• Text:
=== Begin Enclosure ===

CITY OF ANGELS (45)

Directed by: Brad Silberling

Starring: Nicolas Cage, Meg Ryan, Dennis Franz, Andre Braugher

The Pitch: An angel falls in love with a mortal, and chooses to 'fall' - i.e. become human.

Theo Sez: "Based on" WINGS OF DESIRE but in fact a variation on LOVE STORY, that shameless tale of privileged rich boy Giving It All Up for poor-but-spunky girl (you can see the third act coming a mile off) ; or perhaps an inversion of that familiar line from cheap'n treacly romantic fiction (read TITANIC), the heiress who defies her family to elope with the stable-boy. The appeal in all cases is the same - a glamorous dream for young people (well okay, young girls) seeking something they can call Love, a soulful something greater than themselves. This is certainly soulful, sometimes effectively so - the visuals are a bit too slick (the angels praying en masse by the beach, clearly intended as a Magical Image, looks like something out of a car commercial) but, with the ethereal story and Cage's permanently yearning expression, they do conjure up a certain melancholy grandeur ; and there's obvious romantic appeal in the film's injunction to follow our feelings ("You should trust that ; you don't trust it enough"). Trouble is, it seems determined to build a whole castle of self-importance on these frankly sandy foundations - and, more specifically, to burden itself with an overt religious message ("I don't really pray," is the first line we hear ; "People don't believe in us anymore," says one angel to another) : in making its heroine a doctor (a big change from WINGS OF DESIRE) who sees people in medical terms, ignoring God - maybe even, it's implied, playing God - it contrives a contrast between faith and science (doctors fight for people's lives - but who, asks the heroine, are they fighting with?) ; and, in making her also cold and lonely, it has her standing in for the whole misguided, unhappy, secular world. The film might've been subtitled "Wake Up, People : God Is Looking At You Right Now" - but a reassuring God, one who gives you free will and doesn't (apparently) judge you after Death : it's a mealy-mouthed kind of religion, basically a placebo against fear of dying, and it turns a merely slushy film into an annoying one. The limp MOR score is the final insult.

=== End Enclosure ===

• Assignment A:
Output the portion of the City of Angels review from "Starring: Nicolas Cage, Meg" to "i.e. become human." without changing a word.
• Assignment B:
Who directed City of Angels, according to the review?
• Assignment C:
Render this sentence from the City of Angels review in Spanish: "The limp MOR score is the final insult."

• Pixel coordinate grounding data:
=== Begin Enclosure ===

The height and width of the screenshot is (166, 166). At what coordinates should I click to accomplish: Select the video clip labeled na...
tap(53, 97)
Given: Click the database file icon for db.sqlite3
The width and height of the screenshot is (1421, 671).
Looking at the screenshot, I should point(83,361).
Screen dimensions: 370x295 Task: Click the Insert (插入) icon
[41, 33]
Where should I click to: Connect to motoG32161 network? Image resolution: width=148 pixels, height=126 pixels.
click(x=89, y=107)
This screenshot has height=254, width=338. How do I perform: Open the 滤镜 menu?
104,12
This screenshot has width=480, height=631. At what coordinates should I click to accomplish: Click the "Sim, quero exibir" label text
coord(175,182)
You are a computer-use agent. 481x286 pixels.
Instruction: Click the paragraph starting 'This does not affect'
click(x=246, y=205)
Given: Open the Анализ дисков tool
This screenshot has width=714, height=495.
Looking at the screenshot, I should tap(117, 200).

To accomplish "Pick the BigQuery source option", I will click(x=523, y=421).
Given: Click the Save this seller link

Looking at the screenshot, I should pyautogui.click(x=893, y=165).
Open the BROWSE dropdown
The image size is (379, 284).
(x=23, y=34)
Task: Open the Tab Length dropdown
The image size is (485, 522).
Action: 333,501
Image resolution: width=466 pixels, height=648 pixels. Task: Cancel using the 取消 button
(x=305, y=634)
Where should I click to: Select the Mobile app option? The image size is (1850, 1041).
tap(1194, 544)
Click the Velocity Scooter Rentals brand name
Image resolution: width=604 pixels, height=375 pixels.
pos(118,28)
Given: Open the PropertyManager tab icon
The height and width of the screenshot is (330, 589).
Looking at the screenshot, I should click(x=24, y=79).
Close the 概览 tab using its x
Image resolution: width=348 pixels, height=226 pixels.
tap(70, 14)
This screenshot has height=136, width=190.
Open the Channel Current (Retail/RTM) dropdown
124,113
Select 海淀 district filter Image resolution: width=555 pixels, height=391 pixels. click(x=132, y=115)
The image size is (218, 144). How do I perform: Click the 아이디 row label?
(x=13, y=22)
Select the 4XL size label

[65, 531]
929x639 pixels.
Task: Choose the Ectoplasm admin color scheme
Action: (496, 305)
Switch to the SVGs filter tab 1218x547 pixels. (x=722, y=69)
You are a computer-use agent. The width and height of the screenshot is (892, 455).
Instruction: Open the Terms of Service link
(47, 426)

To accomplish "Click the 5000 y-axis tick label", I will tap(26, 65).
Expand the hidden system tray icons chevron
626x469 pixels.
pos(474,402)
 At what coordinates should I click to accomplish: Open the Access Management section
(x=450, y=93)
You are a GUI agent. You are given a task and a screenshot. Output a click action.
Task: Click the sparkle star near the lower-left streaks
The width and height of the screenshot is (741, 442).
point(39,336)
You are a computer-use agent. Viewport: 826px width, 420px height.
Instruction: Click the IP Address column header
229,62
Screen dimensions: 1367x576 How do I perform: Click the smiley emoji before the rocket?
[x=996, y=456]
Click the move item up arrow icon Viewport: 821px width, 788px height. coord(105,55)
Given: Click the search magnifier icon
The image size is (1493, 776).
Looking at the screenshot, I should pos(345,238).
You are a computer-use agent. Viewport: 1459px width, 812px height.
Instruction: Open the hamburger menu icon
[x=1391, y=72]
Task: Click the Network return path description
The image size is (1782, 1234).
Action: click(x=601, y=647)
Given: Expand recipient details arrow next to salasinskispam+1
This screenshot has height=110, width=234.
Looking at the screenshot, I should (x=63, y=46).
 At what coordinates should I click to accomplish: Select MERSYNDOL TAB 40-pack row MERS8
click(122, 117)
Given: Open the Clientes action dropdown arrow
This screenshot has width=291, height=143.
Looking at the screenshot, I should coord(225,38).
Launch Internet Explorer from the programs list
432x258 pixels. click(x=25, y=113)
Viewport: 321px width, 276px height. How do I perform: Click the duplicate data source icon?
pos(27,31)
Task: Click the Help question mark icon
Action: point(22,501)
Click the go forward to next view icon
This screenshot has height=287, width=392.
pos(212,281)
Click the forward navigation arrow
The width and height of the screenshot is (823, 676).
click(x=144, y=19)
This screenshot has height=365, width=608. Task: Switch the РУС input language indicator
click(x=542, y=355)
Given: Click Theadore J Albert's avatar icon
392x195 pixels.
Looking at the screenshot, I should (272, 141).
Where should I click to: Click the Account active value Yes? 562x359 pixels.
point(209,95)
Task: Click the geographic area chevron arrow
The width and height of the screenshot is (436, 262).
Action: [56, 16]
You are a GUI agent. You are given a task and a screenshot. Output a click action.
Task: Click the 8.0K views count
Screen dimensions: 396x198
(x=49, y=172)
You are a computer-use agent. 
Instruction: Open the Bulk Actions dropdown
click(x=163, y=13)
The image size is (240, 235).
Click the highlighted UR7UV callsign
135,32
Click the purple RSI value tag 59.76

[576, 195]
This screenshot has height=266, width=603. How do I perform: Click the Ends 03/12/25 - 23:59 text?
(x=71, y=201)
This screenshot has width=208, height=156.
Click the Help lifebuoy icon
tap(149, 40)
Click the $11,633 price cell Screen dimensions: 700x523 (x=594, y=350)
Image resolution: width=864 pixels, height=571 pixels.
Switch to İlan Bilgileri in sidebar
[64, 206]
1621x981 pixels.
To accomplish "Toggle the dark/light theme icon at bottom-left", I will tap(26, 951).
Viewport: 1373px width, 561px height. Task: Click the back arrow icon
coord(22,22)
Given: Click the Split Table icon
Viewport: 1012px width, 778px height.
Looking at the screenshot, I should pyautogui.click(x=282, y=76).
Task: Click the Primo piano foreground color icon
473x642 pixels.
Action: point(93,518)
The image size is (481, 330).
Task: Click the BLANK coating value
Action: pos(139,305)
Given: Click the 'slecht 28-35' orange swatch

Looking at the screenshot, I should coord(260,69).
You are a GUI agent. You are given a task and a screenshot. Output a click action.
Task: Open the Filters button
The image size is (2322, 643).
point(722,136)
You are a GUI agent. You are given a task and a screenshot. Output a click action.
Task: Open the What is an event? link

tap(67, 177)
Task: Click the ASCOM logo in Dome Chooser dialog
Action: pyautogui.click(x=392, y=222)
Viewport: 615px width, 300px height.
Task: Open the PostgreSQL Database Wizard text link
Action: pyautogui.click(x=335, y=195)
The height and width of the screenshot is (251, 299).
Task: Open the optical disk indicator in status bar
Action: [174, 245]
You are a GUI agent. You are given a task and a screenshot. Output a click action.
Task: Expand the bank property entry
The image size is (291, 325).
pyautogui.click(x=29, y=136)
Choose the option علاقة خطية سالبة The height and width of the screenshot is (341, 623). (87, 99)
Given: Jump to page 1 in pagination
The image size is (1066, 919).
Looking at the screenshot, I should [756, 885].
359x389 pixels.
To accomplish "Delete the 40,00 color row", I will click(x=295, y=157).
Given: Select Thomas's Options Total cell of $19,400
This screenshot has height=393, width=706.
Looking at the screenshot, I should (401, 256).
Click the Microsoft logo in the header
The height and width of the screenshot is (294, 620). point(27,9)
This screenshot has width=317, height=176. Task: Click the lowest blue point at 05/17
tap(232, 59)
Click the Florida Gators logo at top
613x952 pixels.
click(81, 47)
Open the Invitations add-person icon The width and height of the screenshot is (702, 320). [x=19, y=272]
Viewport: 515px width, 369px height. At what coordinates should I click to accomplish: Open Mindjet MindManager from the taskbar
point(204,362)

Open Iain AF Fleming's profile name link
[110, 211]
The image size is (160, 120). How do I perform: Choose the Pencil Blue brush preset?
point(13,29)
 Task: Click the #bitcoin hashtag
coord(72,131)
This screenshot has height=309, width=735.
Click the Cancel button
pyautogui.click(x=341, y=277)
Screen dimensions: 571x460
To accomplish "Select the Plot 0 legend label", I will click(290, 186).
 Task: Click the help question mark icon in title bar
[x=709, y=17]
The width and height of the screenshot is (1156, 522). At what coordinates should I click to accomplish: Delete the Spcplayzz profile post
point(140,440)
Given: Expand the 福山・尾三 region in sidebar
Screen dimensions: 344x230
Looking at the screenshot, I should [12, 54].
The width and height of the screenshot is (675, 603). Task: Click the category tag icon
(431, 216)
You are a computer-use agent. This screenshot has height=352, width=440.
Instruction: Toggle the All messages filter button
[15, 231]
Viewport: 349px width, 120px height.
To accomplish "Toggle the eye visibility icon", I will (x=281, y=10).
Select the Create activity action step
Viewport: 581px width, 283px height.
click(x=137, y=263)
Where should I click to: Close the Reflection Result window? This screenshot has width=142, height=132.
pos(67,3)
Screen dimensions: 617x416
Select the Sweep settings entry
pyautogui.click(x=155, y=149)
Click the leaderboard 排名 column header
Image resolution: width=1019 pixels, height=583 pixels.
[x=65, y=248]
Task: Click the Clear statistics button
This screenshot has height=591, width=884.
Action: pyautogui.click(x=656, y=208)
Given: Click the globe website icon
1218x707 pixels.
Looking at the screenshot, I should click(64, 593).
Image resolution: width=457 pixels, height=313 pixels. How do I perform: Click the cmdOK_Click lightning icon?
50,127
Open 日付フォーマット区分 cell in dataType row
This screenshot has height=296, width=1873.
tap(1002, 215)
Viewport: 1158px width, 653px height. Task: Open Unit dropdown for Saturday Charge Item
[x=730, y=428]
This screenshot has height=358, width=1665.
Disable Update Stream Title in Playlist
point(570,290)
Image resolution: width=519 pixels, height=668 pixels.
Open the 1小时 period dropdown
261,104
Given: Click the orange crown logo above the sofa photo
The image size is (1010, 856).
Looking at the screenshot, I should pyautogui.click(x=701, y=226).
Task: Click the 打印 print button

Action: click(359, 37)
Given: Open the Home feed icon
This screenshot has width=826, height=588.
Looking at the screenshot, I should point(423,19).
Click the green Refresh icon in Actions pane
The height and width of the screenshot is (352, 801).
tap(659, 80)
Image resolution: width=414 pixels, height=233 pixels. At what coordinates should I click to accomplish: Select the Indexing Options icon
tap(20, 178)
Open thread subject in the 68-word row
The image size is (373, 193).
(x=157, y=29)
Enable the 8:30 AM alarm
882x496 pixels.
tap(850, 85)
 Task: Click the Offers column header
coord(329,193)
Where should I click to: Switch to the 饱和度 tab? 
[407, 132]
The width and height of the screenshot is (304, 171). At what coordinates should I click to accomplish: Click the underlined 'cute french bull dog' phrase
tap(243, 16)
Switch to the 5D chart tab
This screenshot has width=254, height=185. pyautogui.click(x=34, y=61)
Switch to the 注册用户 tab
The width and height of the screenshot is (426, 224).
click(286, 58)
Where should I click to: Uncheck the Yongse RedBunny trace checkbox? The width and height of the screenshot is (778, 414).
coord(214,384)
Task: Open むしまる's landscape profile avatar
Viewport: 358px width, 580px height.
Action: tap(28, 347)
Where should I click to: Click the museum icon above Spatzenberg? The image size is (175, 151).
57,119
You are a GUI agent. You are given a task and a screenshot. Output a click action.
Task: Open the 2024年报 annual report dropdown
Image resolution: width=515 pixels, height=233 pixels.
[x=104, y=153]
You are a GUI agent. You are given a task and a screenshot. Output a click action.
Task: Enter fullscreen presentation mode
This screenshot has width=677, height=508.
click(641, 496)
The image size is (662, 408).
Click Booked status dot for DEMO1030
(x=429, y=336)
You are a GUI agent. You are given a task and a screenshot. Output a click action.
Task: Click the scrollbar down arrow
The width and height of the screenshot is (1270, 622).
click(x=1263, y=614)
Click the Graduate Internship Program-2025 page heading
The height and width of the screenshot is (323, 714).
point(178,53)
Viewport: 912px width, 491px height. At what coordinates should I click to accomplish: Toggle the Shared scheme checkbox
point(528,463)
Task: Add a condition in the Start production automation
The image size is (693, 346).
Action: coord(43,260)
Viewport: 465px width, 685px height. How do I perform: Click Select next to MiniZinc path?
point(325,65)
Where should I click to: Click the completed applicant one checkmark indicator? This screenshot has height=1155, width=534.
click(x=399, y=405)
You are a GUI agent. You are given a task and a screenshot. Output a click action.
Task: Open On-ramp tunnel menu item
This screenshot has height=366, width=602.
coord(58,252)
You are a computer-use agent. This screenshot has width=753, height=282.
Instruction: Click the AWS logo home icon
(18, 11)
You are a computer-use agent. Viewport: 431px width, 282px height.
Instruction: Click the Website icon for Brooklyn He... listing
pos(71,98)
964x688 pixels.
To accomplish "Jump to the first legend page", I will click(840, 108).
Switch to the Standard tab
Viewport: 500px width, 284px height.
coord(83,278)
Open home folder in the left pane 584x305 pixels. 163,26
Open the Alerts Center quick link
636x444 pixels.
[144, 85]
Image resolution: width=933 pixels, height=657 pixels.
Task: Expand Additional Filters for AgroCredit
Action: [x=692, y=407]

=== End Enclosure ===

• Expected answer A:
Starring: Nicolas Cage, Meg Ryan, Dennis Franz, Andre Braugher

The Pitch: An angel falls in love with a mortal, and chooses to 'fall' - i.e. become human.

• Expected answer B:
Brad Silberling

• Expected answer C:
La floja banda sonora MOR es el insulto final.